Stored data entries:
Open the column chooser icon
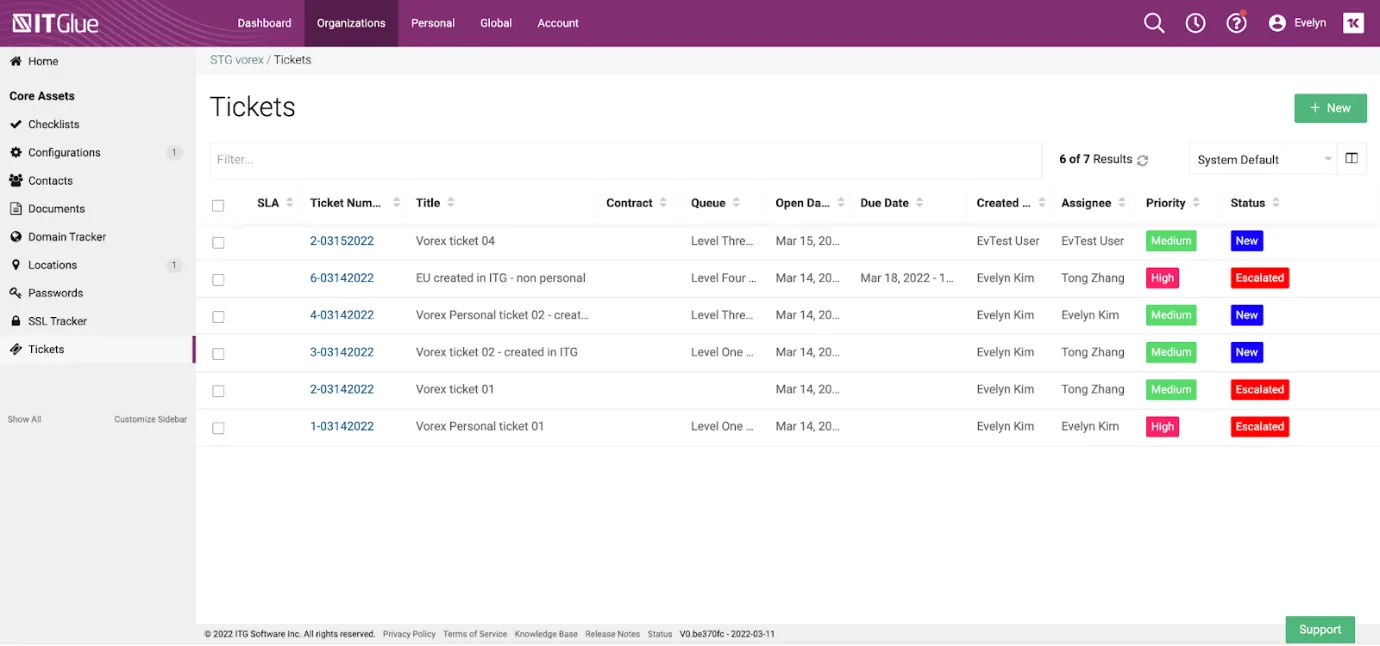This screenshot has height=646, width=1380. coord(1351,159)
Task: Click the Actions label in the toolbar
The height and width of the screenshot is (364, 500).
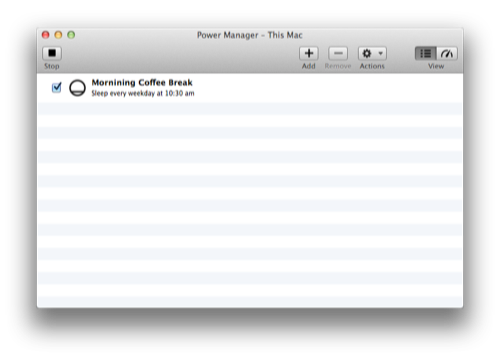Action: pyautogui.click(x=372, y=66)
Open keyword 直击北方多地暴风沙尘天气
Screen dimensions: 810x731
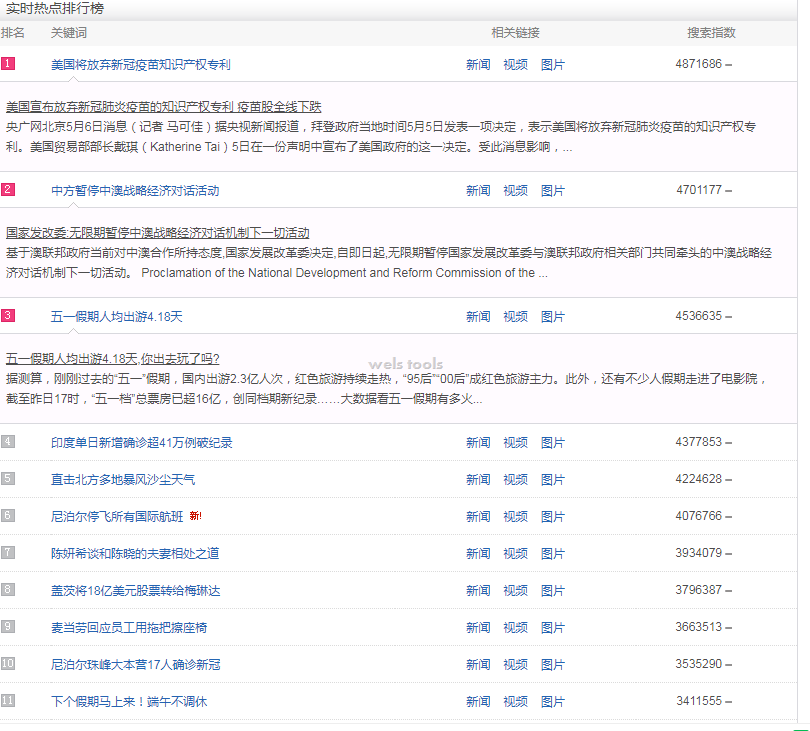click(x=123, y=479)
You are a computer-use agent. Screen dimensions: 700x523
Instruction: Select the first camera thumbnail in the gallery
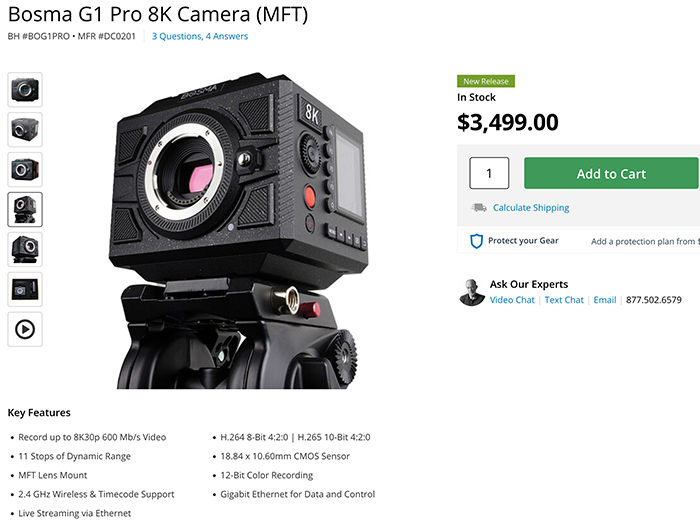click(25, 89)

▸ Task objective
Give an exact copy of the data, and omit any pictures it holds.

▸ Completed exercise
Open the column chooser icon
This screenshot has height=646, width=1380. coord(1351,159)
Task: Click the Actions label in the toolbar
The height and width of the screenshot is (364, 500).
Action: pyautogui.click(x=372, y=66)
Open keyword 直击北方多地暴风沙尘天气
Screen dimensions: 810x731
click(x=123, y=479)
You are a computer-use agent. Screen dimensions: 700x523
Instruction: Select the first camera thumbnail in the gallery
click(25, 89)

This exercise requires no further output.